• _Source passage_:
::::

Artifice Quotes (4 quotes)
The importance of a result is largely relative, is judged differently by different men, and changes with the times and circumstances. It has often happened that great importance has been attached to a problem merely on account of the difficulties which it presented; and indeed if for its solution it has been necessary to invent new methods, noteworthy artifices, etc., the science has gained more perhaps through these than through the final result. In general we may call important all investigations relating to things which in themselves are important; all those which have a large degree of generality, or which unite under a single point of view subjects apparently distinct, simplifying and elucidating them; all those which lead to results that promise to be the source of numerous consequences; etc.
The world is very complicated and it is clearly impossible for the human mind to understand it completely. Man has therefore devised an artifice which permits the complicated nature of the world to be blamed on something which is called accidental and thus permits him to abstract a domain in which simple laws can be found.

::::

• _Data excerpt_:
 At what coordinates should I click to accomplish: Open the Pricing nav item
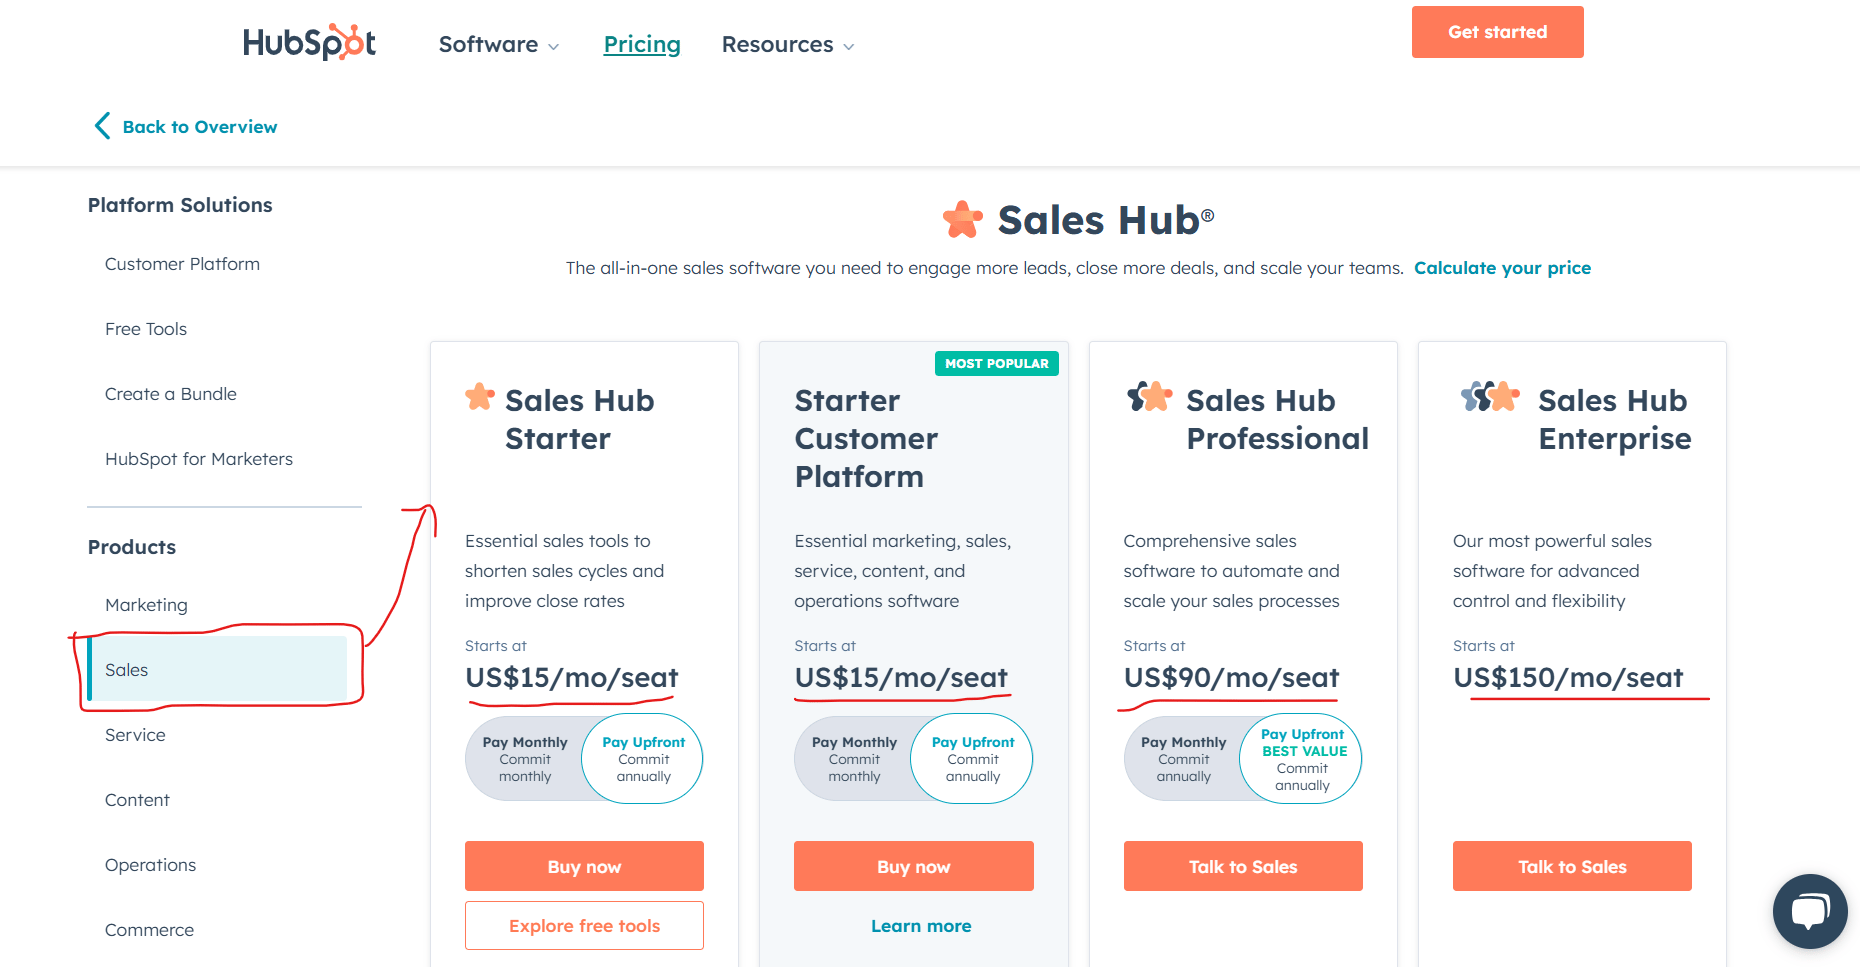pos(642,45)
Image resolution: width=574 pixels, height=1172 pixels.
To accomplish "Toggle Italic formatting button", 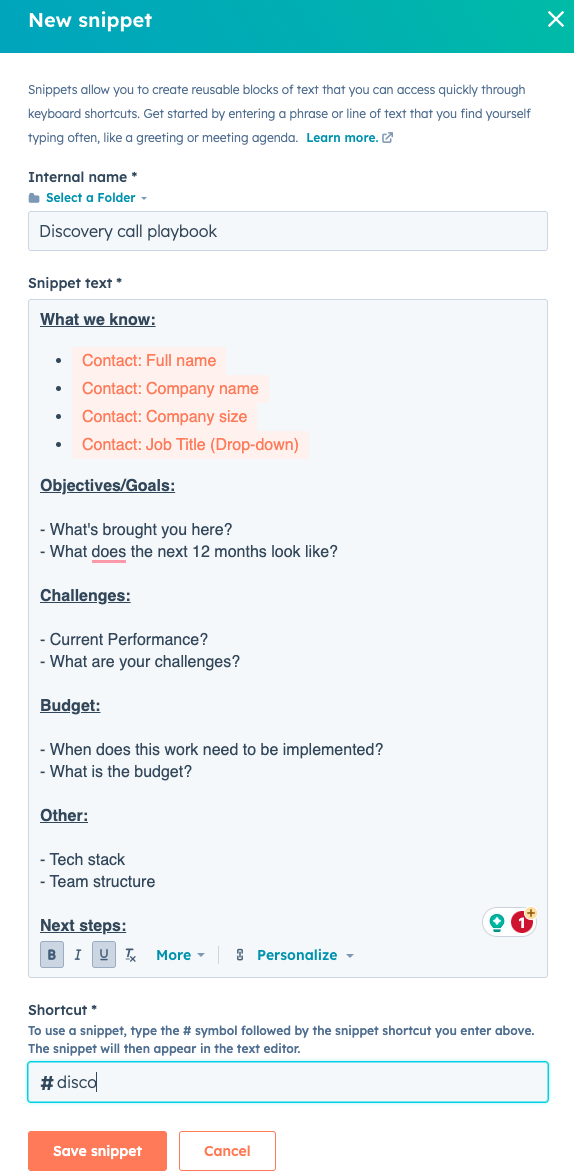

::::

• _What this task involves_:
Condense the artifice quotes paragraph that begins "The importance of a result" into a brief bulleted list that keeps its main facts. The listing stands apart from the artifice quotes and is separate material.

• _Answer to the exercise_:
- A result's importance is largely relative: different men judge it differently, and it changes with times and circumstances.
- Problems have often been thought important merely because they were difficult. If solving one required new methods or noteworthy artifices, science may have gained more from these than from the final result.
- In general, important investigations are those that:
  - relate to things important in themselves
  - have a large degree of generality
  - unite apparently distinct subjects under a single point of view, simplifying and elucidating them
  - lead to results that promise many consequences